**INPUT DATA:**

○ ○ ○ ○

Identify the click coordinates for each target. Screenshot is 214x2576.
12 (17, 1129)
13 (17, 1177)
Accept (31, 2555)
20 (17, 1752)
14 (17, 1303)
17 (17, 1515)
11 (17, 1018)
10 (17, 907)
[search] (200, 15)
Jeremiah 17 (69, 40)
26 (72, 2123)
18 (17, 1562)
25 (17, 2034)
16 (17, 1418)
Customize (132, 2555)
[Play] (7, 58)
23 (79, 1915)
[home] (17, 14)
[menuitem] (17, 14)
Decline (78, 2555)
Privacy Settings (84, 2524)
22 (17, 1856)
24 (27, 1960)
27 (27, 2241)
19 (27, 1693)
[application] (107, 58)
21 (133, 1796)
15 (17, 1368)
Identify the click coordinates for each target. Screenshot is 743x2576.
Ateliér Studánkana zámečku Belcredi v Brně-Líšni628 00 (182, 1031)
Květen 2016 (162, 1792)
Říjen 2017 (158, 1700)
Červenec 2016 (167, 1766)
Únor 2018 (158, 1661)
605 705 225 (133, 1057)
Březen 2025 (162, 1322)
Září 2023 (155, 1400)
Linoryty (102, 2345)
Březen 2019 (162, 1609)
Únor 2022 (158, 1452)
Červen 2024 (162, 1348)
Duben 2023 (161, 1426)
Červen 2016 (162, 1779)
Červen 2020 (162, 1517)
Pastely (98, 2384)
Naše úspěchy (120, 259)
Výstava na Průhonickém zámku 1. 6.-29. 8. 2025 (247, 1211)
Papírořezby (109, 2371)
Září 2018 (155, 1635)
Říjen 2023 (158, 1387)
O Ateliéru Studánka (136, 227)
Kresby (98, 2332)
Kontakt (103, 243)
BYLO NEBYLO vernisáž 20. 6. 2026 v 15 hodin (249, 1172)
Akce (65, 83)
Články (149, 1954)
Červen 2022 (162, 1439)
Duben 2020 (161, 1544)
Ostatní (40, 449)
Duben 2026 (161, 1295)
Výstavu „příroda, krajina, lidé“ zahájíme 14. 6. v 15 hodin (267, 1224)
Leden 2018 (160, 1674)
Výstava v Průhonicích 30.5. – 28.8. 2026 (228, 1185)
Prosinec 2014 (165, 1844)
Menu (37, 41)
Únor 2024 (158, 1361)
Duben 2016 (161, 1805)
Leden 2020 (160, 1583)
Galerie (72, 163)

○ ○ ○ ○

**AIM OF THE EXERCISE:** Using the data above, print exactly the lines from the line that contains "17 (17, 1515)" through the line that contains "24 (27, 1960)", with both included.

**PROBLEM SOLUTION:**
17 (17, 1515)
11 (17, 1018)
10 (17, 907)
[search] (200, 15)
Jeremiah 17 (69, 40)
26 (72, 2123)
18 (17, 1562)
25 (17, 2034)
16 (17, 1418)
Customize (132, 2555)
[Play] (7, 58)
23 (79, 1915)
[home] (17, 14)
[menuitem] (17, 14)
Decline (78, 2555)
Privacy Settings (84, 2524)
22 (17, 1856)
24 (27, 1960)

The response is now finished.